Kimura等證實左室射血分數(shù)(LVEF)正常的肥厚型心肌?。℉CM)患者使用應(yīng)變編碼的MR收縮期峰值縱向應(yīng)變(PSLS)來評估。HCM患者的平均PSLS顯著減少且不均勻。節(jié)段性PSLS與心肌壁厚度呈中等相關(guān),與心肌節(jié)段LGE百分比呈弱相關(guān)。Baessler等評價臨床確診的急性心肌炎(ACM)患者左右室CMR特征跟蹤應(yīng)變分析的診斷價值。結(jié)合LV圓周應(yīng)變與RV基底部圓周應(yīng)變率是ACM最好的預(yù)測因子,即使在EF正?;颊?。同時,RV基底部圓周應(yīng)變率對HCM引起的改變特別敏感,提示是RV基底部痙攣潛在的代償機制。Baessler等也評價MRI特征跟蹤衍生的左、右室應(yīng)變分析的診斷價值。當ACM的其他CMR結(jié)果缺乏時,左室圓周應(yīng)變與右室基底段應(yīng)變率是ACM最好的預(yù)測因子,基于CMR的應(yīng)變分析是一種ACM無創(chuàng)性診斷工具。Kwak等提出CMR衍生的長軸圖像上的徑向應(yīng)變(radial strain obtained from the long axis views,Err Lax)能預(yù)測急性心肌炎患者如主要不良心血管事件(MACE)或不完全左室功能恢復等。Lamacie等使用電影SSFP數(shù)據(jù)分析心肌應(yīng)變評估變形配準算法,與電影SSFP特征追蹤(FT)及斑點追蹤超聲心動圖(STE)相比。基于電影SSFP數(shù)據(jù)分析的變形配準是一種新的半自動化方法,與MR特征追蹤方法相比,具有較好的重復性可以評估縱向變形。盡管變形配準分析(DRA)衍生的全縱向收縮值(GLS)與STE和FT MR獲得的值不同。Burris等用特征追蹤FT-CMR探討B(tài)AV患者EF正常組與健康對照組間心肌應(yīng)變的不同。BAV患者EF正常的臨床隊列中FT-CMR能識別左室應(yīng)變的異常。BAV組與對照組間舒張應(yīng)變率的不同表明早期舒張功能障礙。

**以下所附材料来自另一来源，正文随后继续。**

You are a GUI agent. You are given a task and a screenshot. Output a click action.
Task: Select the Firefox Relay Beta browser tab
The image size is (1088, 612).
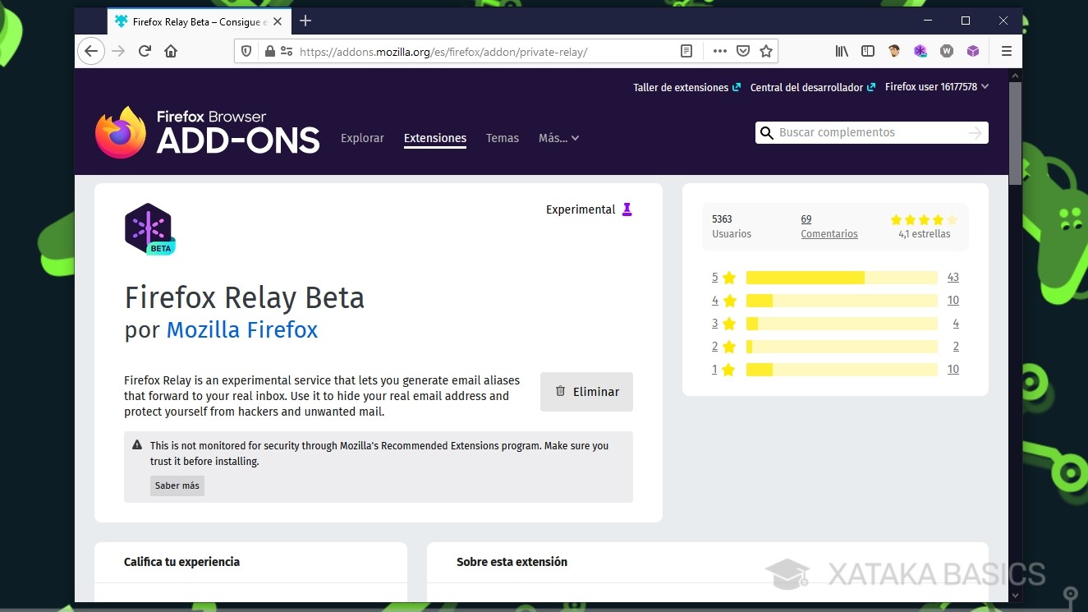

Xu等應(yīng)用3.0T CMR的LGE技術(shù)定量評估HCM的心肌纖維化。HCM患者肌酸激酶同工酶與肌鈣蛋白與LGE呈正相關(guān)。心肌纖維化可誘導心肌細胞釋放心肌標志物,進一步影響心肌代謝功能,最終導致心臟功能的損傷。Varga-Szemes等用合成IR成像研究TI時間對心肌LGE定量準確性的影響。用幅度IR合成(MagIRsy)成像LGE面積定量的精度常數(shù)在TI至TI0范圍內(nèi),而用相位敏感IR合成成像的常數(shù)超過了整個臨床相關(guān)的TI范圍(250~400ms)。心臟MRI用于評價肥厚型梗阻型心肌?。℉OCM)經(jīng)皮室間隔心肌消融術(shù)(PTSMA)的有效性。電影穩(wěn)態(tài)自由進動(SSPF)成像量化了心肌壁的厚度與質(zhì)量,并可看到異常血流通過左室流出道(LVOT)。延遲釓增強(LGE)可標識出PTSMA后的心肌梗死(MI)。

Yamada等發(fā)現(xiàn)ceSSFP在單一掃描中檢測PTSMA引起的MI及微循環(huán)障礙(MO)和LVOT異常血流是可行的。心肌瘢痕可能與室性心律失常有關(guān),其中最嚴重的并發(fā)癥與HCM類型相關(guān)。Amano等評估HCM患者MRI LGE與3型室性心律失常包括室顫(VF)、持續(xù)性室性心動過速(SVT)及非持續(xù)性室性心動過速(NSVT)間的關(guān)系?;颊週GE程度與NSVT間有明顯的相關(guān)性,但發(fā)現(xiàn)MRI結(jié)果與VF或SVT間無明顯聯(lián)系。應(yīng)該區(qū)分NSVT及室性心律失常的其他類型,當用LGE MRI對合并NSVT的HCM患者進行危險分層時警惕LGE程度。植入型心律轉(zhuǎn)復除顫器(ICD)作為LVEF<35%的DCM患者一種一級預(yù)防策略以降低死亡率。Pontone等確定一級預(yù)防中ICD植入的DCM患者CMR的左室評價及LGE檢測優(yōu)于傳統(tǒng)的TTE危險分層測量。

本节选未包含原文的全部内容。